**TASK GOAL**
Transcribe the stretch of material from its first line through the line containing "Action: [83, 152]", keeping both ends and leaving the pictures out.

**RECORDS FOR THE EXERCISE**
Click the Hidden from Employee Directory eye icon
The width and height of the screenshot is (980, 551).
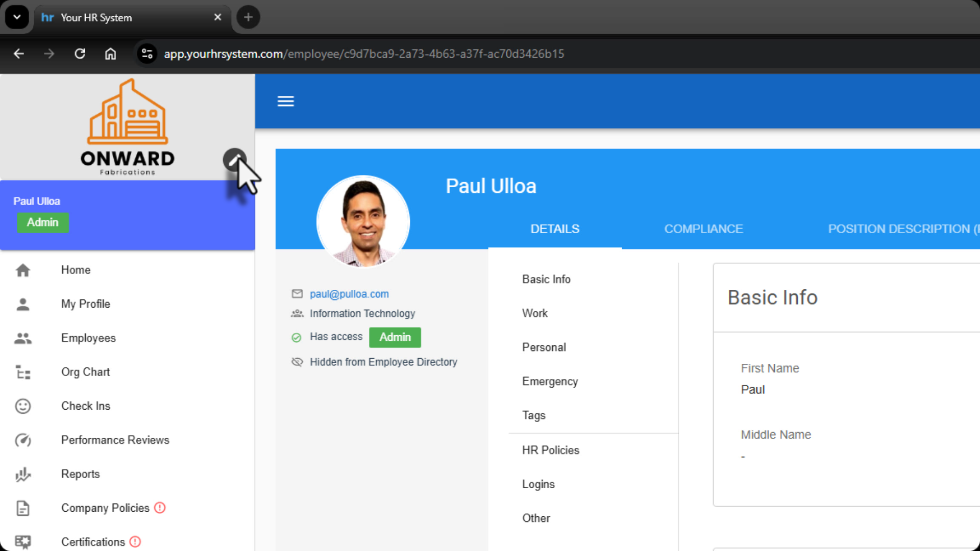[297, 362]
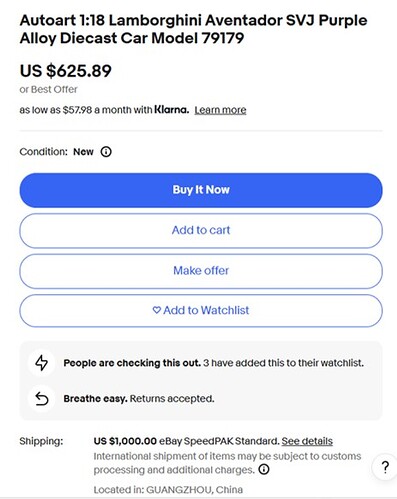
Task: Click the New condition label
Action: [83, 152]
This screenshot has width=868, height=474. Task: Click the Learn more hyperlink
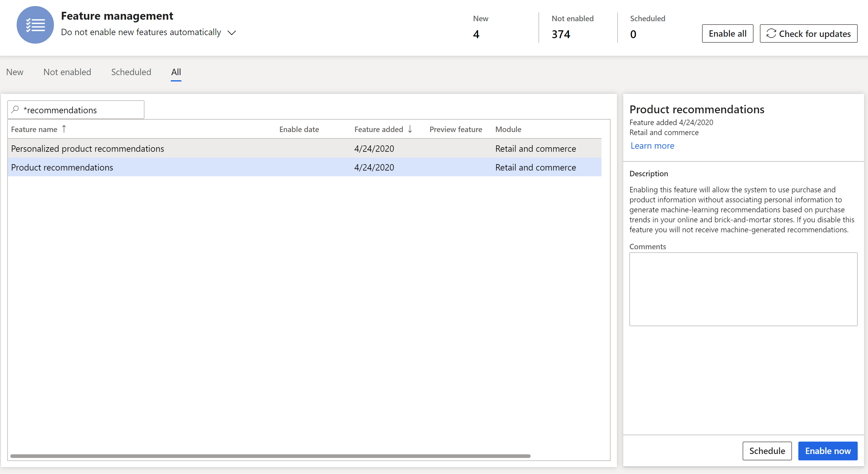651,146
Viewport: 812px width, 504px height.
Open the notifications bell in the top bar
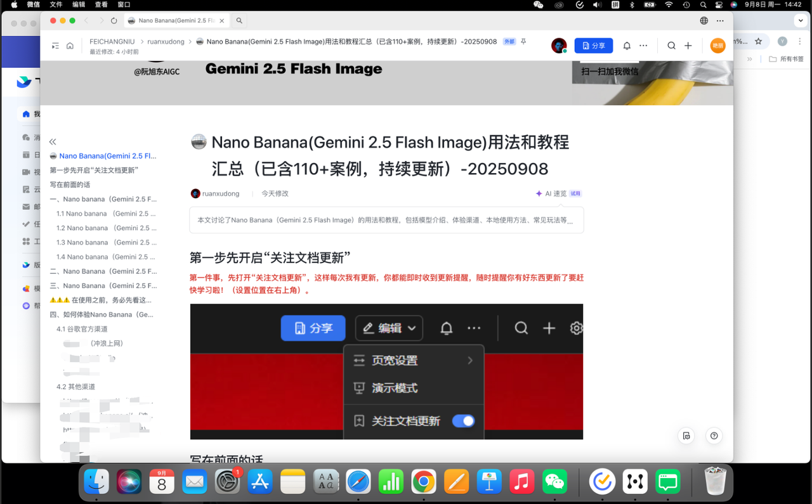pos(626,45)
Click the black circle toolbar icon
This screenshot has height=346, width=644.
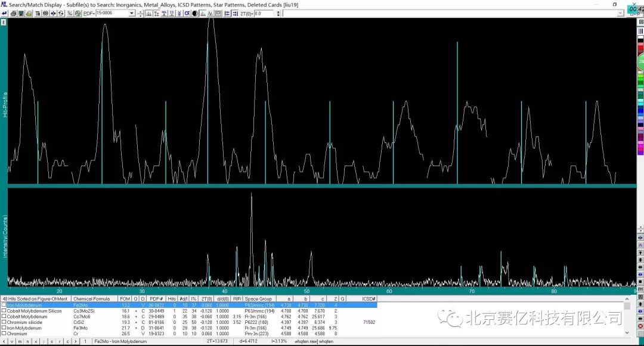pos(195,13)
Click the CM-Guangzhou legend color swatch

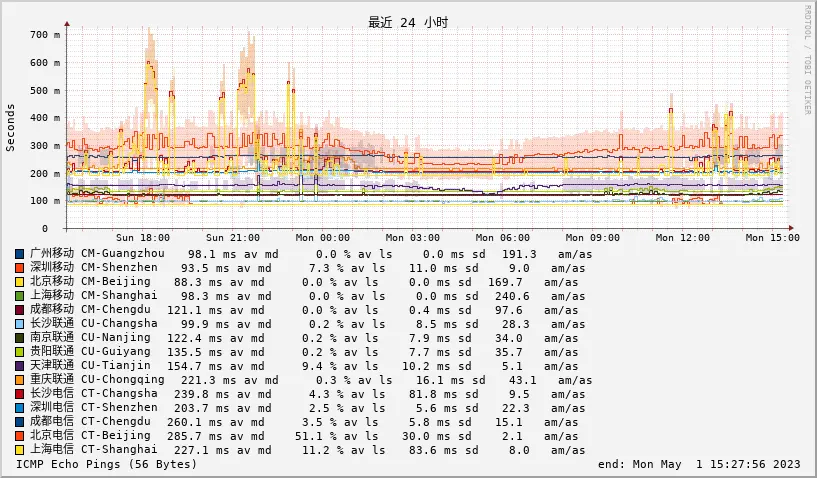click(x=21, y=254)
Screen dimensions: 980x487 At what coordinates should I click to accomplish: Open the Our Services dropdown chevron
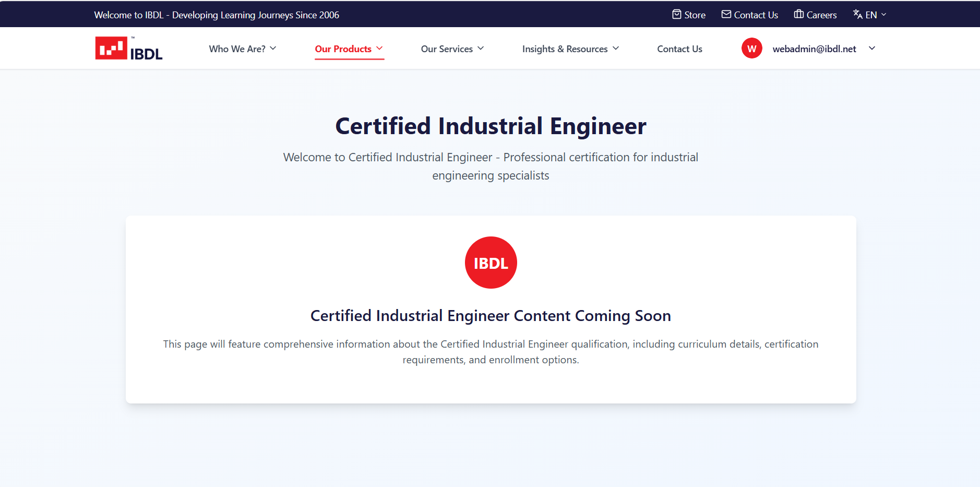pos(481,49)
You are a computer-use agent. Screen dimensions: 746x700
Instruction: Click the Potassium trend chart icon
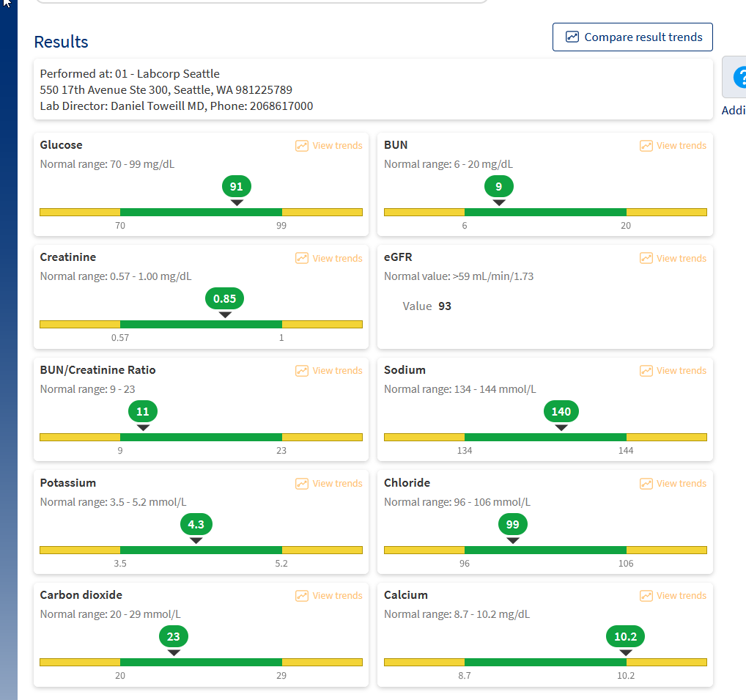[302, 484]
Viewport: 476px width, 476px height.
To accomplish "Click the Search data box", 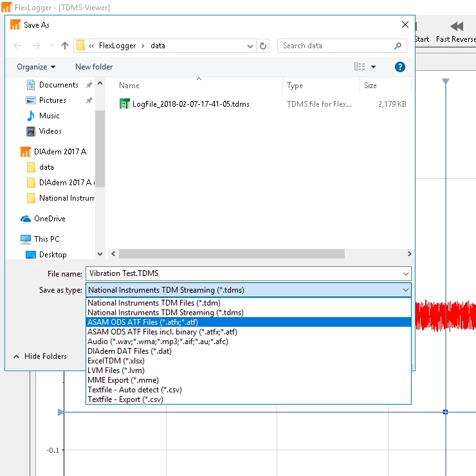I will pyautogui.click(x=338, y=46).
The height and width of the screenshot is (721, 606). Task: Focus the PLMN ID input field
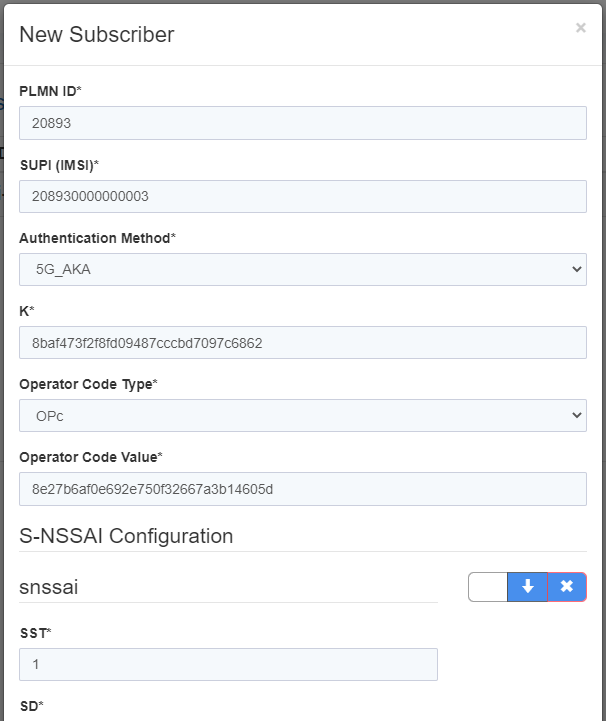302,123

**RIGHT ANSWER**
Click the Hidden from Employee Directory eye icon
The width and height of the screenshot is (980, 551).
[297, 362]
Task: Click the New condition label
Action: [83, 152]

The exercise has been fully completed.